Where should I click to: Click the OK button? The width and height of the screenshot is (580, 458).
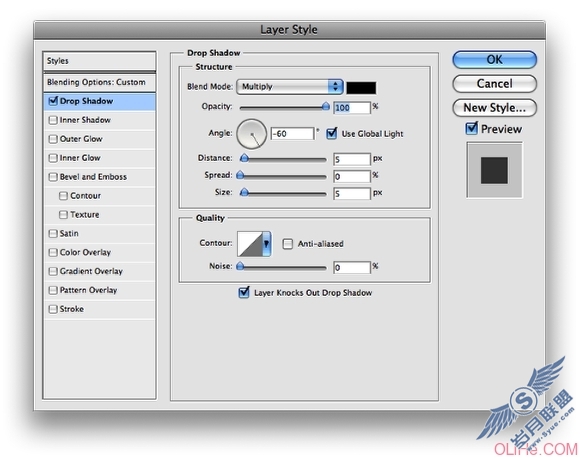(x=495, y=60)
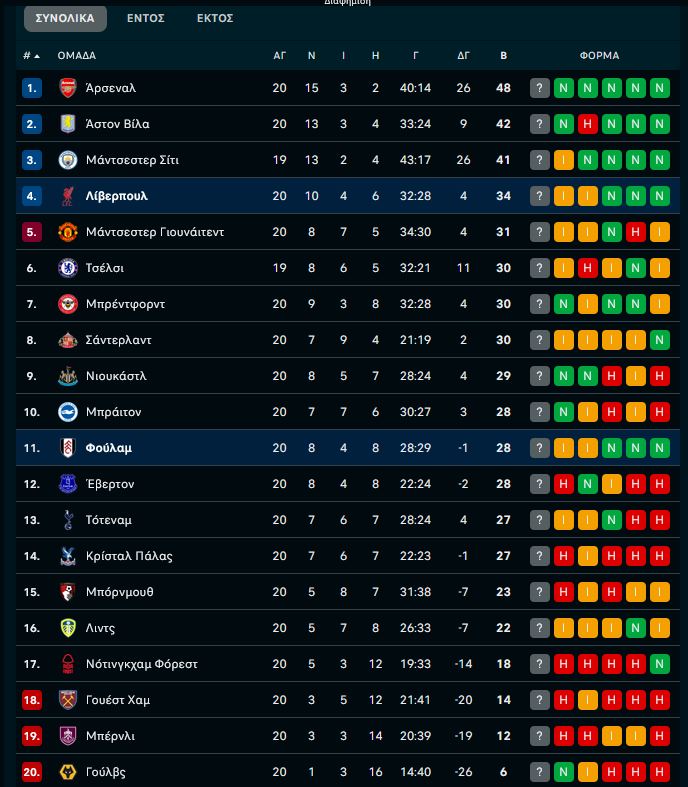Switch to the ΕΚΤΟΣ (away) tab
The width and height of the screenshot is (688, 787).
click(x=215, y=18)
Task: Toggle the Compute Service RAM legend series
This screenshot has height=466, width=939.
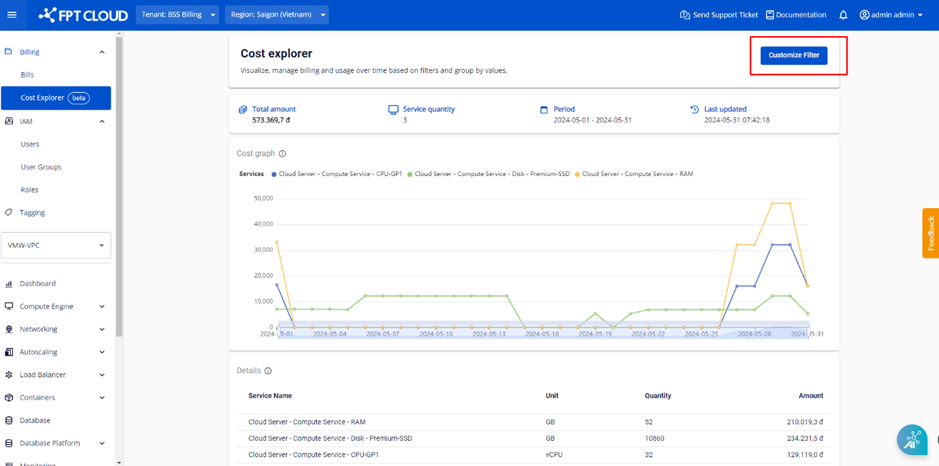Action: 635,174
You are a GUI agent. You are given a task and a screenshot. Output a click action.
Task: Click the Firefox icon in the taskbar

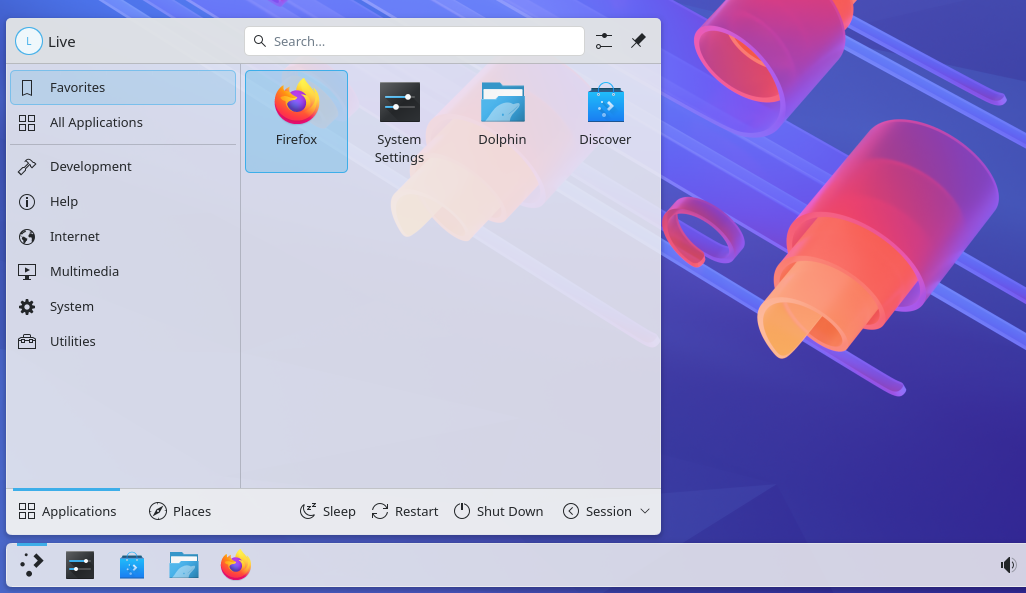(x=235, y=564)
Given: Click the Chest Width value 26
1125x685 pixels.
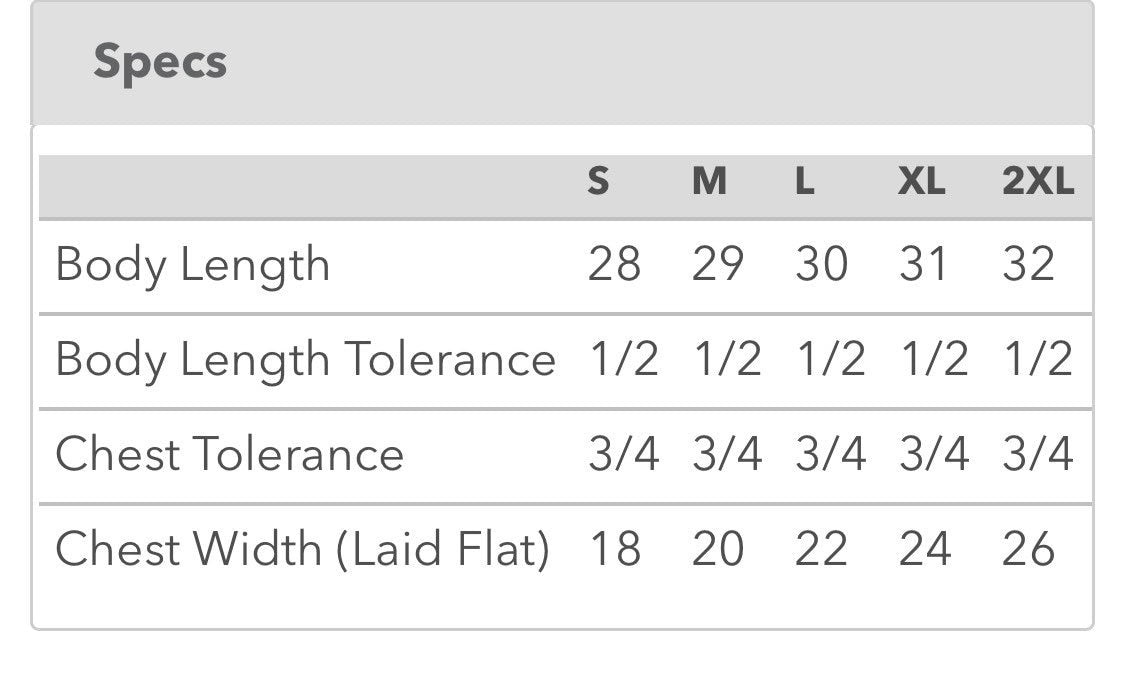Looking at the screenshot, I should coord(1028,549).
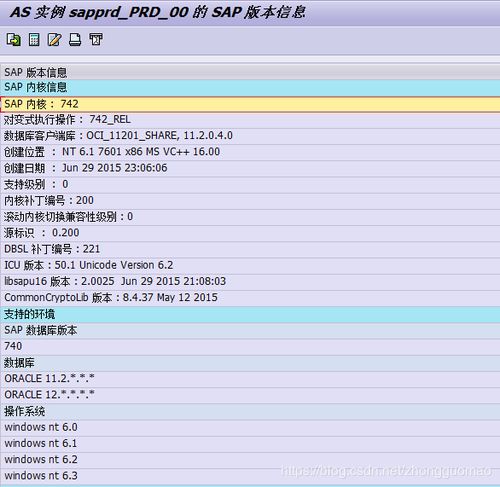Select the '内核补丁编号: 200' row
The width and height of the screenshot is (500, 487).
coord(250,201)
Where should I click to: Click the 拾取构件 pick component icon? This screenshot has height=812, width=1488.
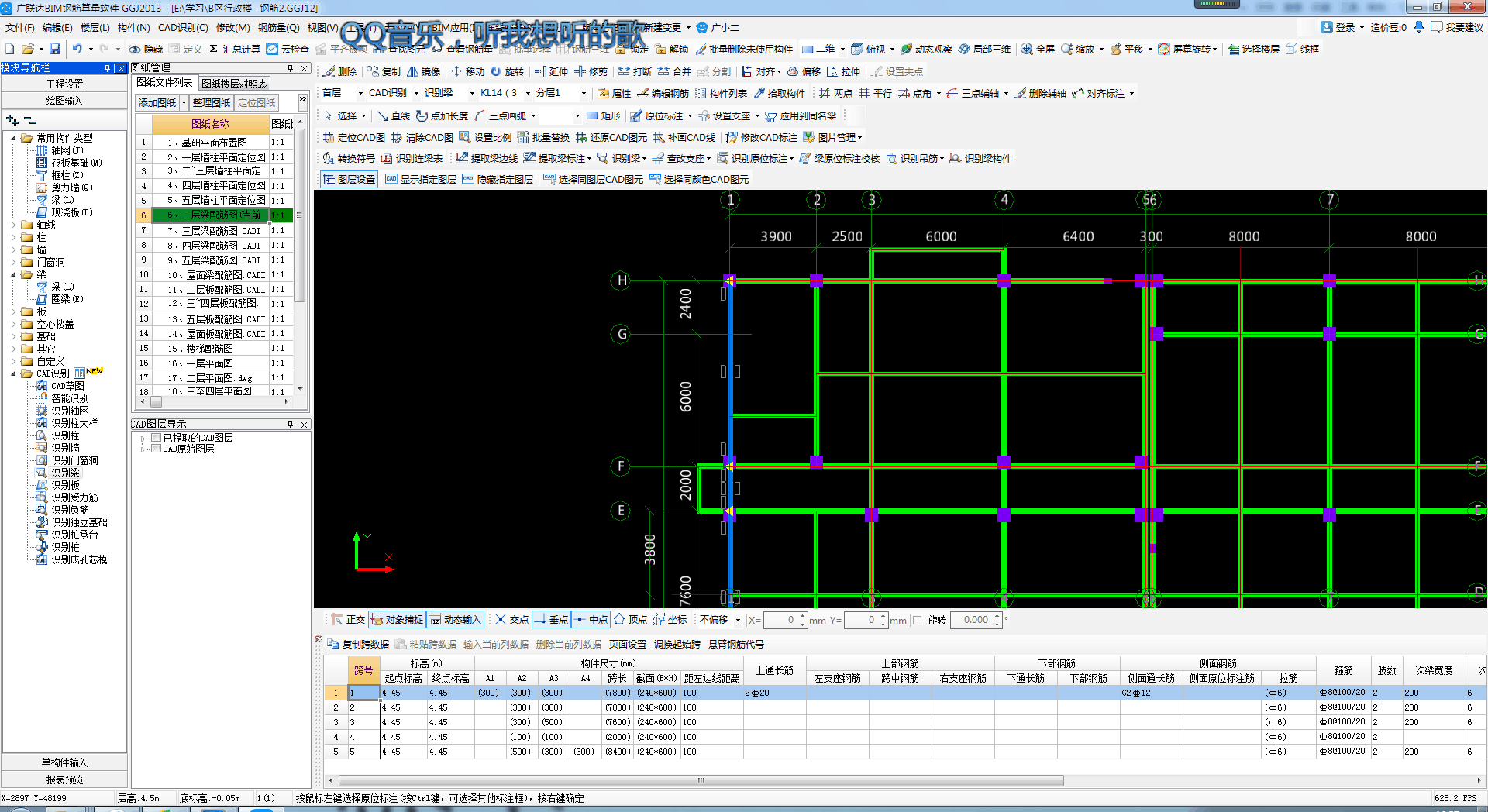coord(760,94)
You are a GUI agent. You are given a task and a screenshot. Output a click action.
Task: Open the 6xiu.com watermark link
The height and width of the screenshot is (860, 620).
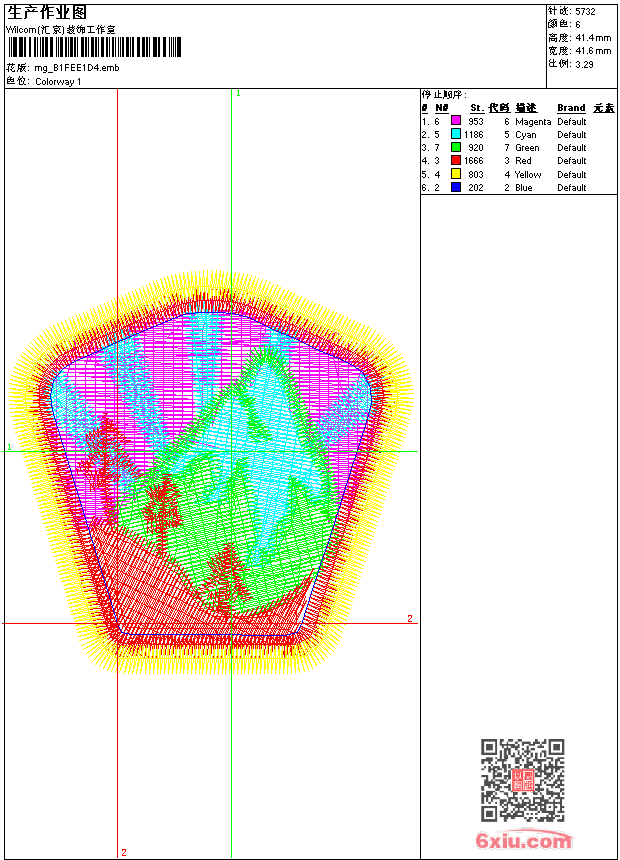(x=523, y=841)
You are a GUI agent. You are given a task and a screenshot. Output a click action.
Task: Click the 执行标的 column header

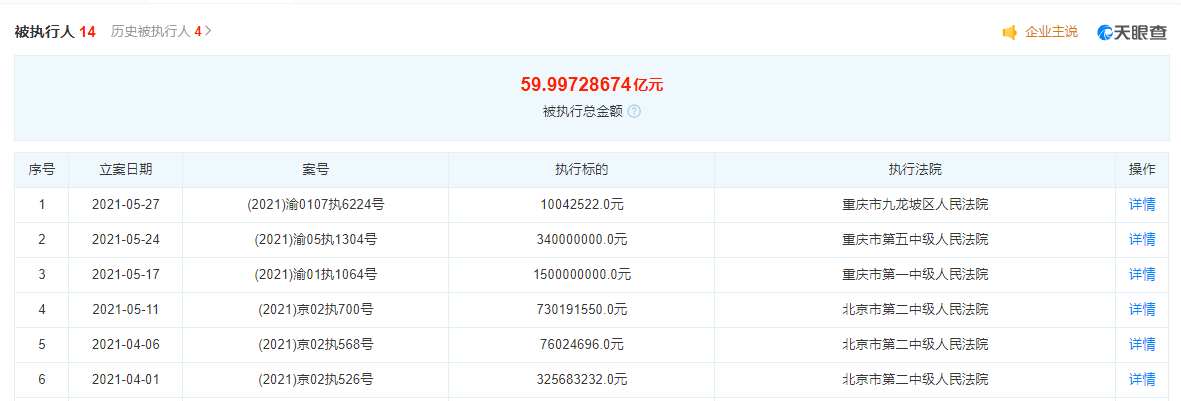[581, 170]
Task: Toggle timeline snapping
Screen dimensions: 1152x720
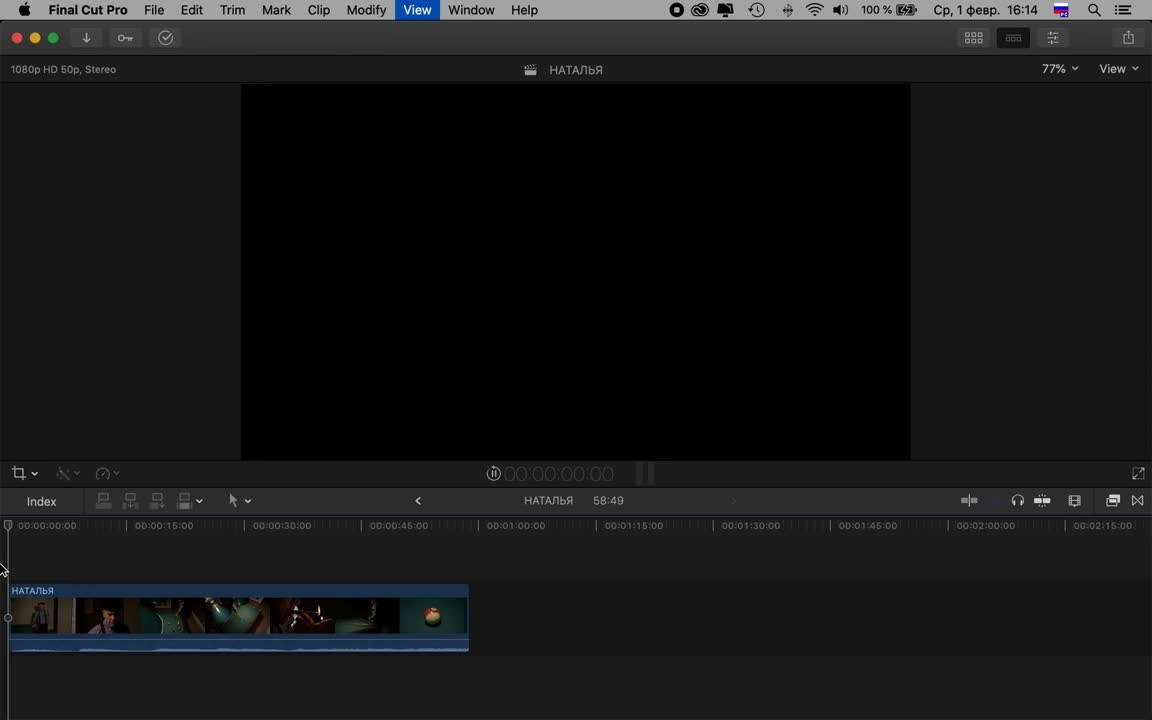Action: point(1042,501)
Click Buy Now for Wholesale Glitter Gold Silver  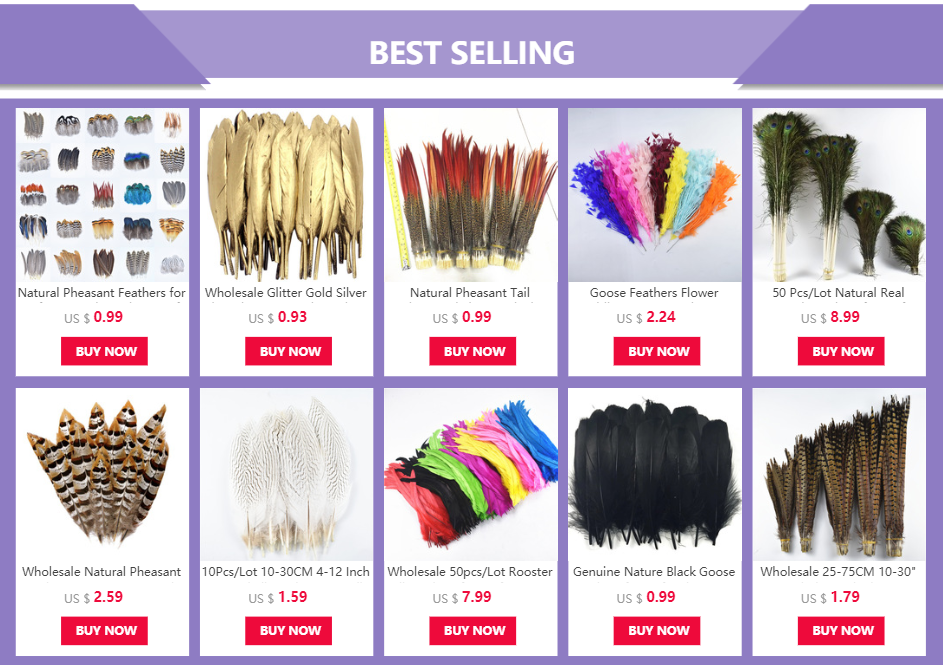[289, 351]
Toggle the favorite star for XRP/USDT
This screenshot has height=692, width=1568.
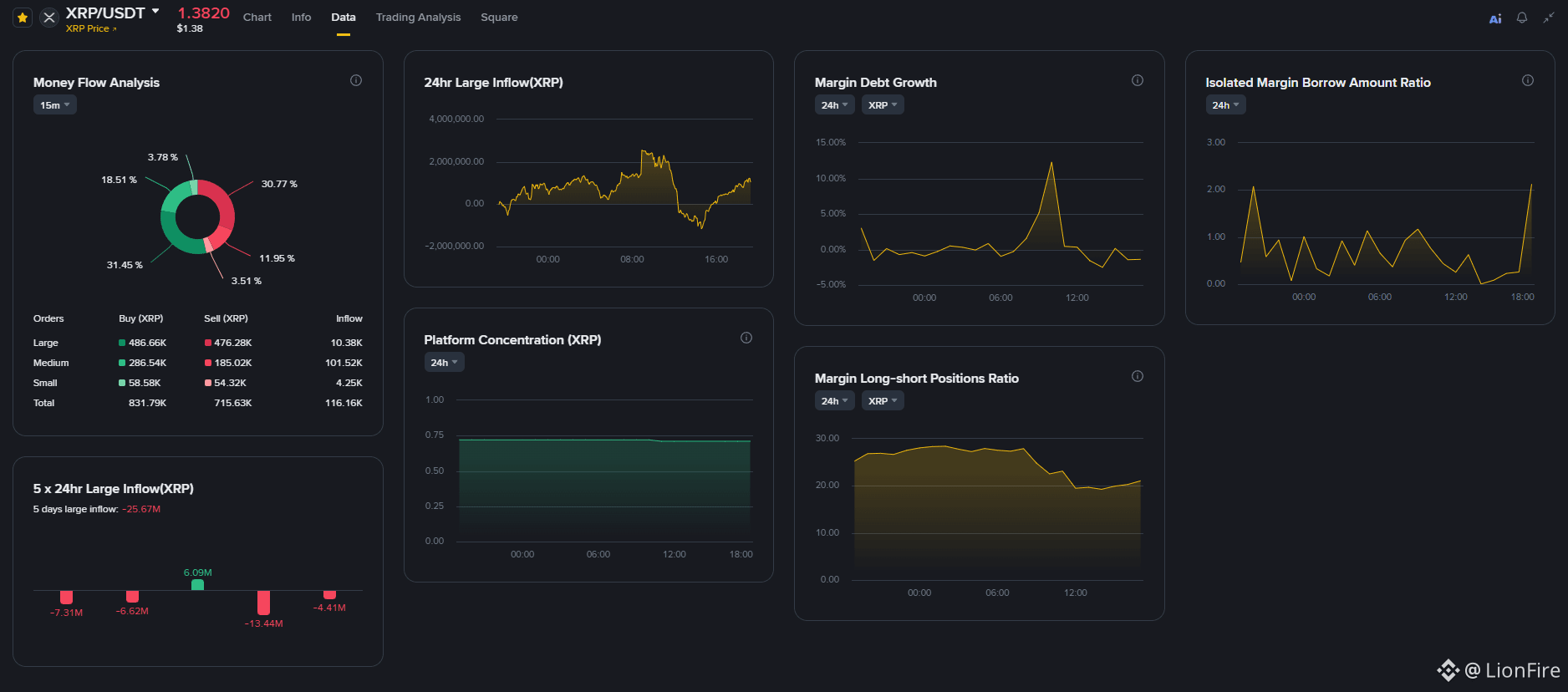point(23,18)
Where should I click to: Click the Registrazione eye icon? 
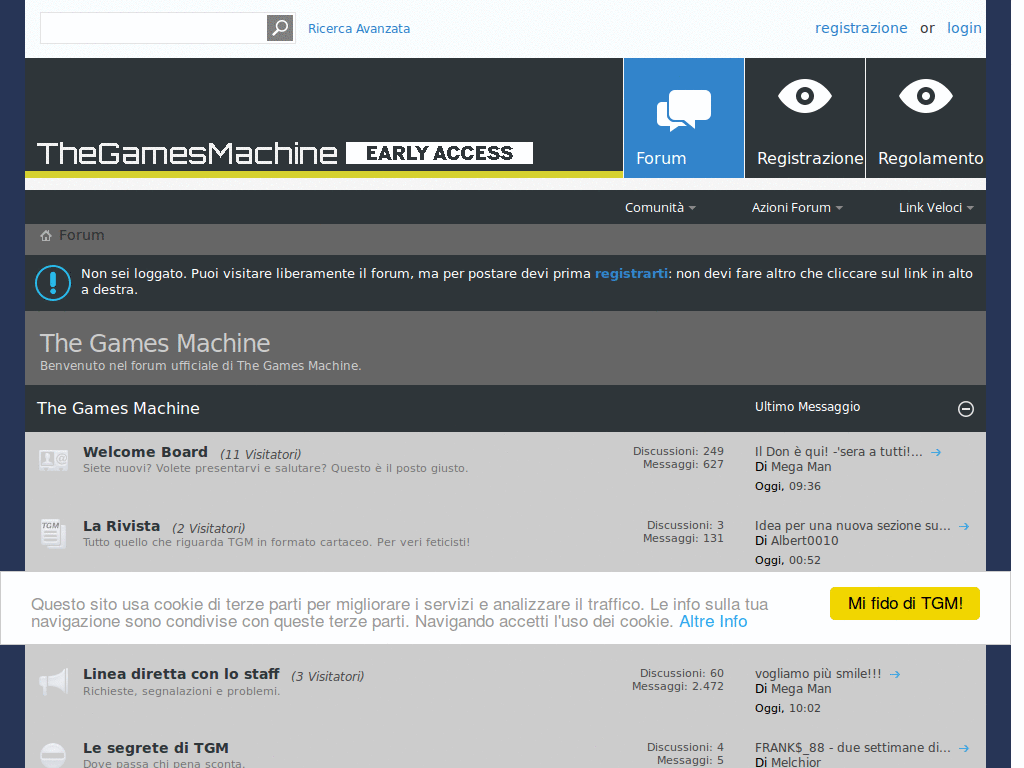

++++++++++

> [WHAT THE TASK ASKS]
All lines from the beginning of the entries above to the line containing "Given: Click the Chest Width value 26", inclusive, should be printed exactly, apart from the pictures.

> [EXPECTED OUTPUT]
Where should I click to: Click the OK button? The width and height of the screenshot is (580, 458).
(x=495, y=60)
Switch to the ΕΚΤΟΣ (away) tab
The width and height of the screenshot is (688, 787).
click(x=215, y=18)
Task: Toggle the Compute Service RAM legend series
This screenshot has height=466, width=939.
Action: 635,174
You are a GUI agent. You are given a task and a screenshot. Output a click action.
Task: Click the Firefox icon in the taskbar

(x=235, y=564)
Given: Click the Chest Width value 26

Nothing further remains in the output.